Feline hyperaldosteronism: Recognition and diagnosis
The first case of primary hyperaldosteronism in a cat was described in 1983.4 The disease is not often diagnosed in veterinary practice despite the thought that it is likely one of the most common adrenocortical disorders in cats.5 Many cases of arterial hypertension, hypokalemia, or both are attributable to chronic kidney disease (CKD) as the primary disorder, but primary hyperaldosteronism itself has been shown to be a mediator and associated with the progression of CKD.6
This article reviews the physiology and actions of aldosterone and the pathophysiology of primary hyperaldosteronism, and it describes the typical presentation and clinicopathologic abnormalities.

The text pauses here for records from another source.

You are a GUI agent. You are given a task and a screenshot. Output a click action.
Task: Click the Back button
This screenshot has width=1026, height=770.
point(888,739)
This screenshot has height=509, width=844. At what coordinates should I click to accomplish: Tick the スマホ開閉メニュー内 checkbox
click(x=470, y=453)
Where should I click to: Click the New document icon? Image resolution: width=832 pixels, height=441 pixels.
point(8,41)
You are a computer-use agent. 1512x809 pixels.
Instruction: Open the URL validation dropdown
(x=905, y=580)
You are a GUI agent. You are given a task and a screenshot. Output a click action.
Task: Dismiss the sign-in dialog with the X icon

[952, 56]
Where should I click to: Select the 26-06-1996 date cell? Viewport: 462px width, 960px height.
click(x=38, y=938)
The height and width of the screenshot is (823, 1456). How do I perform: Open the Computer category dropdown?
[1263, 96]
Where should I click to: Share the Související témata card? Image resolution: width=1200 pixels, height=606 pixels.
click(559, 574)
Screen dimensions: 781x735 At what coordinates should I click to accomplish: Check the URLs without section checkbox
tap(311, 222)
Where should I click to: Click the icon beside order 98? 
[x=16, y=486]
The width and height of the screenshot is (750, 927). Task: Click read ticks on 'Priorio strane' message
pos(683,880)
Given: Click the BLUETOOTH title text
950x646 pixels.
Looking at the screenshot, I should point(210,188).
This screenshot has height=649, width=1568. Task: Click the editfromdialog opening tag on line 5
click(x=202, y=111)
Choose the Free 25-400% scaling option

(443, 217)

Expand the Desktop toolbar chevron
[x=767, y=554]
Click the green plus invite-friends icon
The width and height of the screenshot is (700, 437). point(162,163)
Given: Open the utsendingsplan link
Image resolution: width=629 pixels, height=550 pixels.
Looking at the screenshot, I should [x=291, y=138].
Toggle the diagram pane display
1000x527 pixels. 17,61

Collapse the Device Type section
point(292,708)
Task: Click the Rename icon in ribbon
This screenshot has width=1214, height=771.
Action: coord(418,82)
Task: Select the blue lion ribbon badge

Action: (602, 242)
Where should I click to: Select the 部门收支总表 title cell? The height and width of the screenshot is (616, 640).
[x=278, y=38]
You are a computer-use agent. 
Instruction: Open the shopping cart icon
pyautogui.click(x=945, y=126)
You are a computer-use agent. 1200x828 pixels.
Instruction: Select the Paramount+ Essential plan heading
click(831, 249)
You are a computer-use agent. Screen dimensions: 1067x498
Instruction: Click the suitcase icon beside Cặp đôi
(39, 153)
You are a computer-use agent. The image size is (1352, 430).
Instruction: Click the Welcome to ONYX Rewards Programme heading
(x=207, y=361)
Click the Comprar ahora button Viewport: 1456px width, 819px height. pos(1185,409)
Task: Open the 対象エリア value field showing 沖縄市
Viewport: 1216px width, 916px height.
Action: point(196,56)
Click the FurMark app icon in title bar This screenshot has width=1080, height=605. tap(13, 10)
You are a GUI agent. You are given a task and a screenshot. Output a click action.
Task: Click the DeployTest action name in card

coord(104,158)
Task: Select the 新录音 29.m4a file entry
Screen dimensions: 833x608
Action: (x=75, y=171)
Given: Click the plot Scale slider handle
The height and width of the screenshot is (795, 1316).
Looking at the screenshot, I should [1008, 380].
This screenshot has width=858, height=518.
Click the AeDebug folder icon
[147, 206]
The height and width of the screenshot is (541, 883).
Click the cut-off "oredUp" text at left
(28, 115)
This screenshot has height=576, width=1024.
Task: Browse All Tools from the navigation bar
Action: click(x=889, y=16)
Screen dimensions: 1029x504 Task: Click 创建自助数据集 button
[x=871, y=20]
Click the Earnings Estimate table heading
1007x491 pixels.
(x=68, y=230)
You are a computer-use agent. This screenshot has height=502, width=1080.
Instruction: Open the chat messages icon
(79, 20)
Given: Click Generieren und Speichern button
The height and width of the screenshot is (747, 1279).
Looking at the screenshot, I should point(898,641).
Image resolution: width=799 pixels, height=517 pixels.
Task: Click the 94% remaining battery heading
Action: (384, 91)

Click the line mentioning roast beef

Primary hyperaldosteronism should be included as a differential diagnosis in cats presenting with hypokalemia, hypertension, or both and should no longer be regarded as a rare condition.ALDOSTERONE PHYSIOLOGY
Potassium ions also regulate aldosterone secretion independent of the renin-angiotensin-aldosterone system by directly depolarizing the membranes of the zona glomerulosa cells in cases of hyperkalemia.7 Adrenocorticotropic hormone (ACTH) also acts as a third stimulant of aldosterone production, and studies have shown significant differences between plasma aldosterone concentrations before and after synthetic ACTH administration.8,9
Circulating aldosterone targets tissues of the kidney, colon, and salivary gland and passes through the plasma membranes of these epithelial cells, binding to cytoplasmic mineralocorticoid receptors. In response to circulating aldosterone, the epithelial cells of the distal convoluted tubules and collecting ducts of the kidney reabsorb sodium, thereby increasing water retention, and excrete potassium. Plasma and extracellular fluid volume are increased along with total peripheral resistance because of vasoconstriction from angiotensin II, thus causing an increase in blood pressure. Potassium is excreted into the urine, decreasing plasma potassium concentrations.
The increase in extracellular fluid volume results in an increased blood flow to the kidney, thereby decreasing renin secretion.5,10 Hyperkalemia resolves through kaliuresis, and repolarization of the zona glomerulosa cells occurs.7 These two mechanisms make up the negative feedback loop for aldosterone secretion.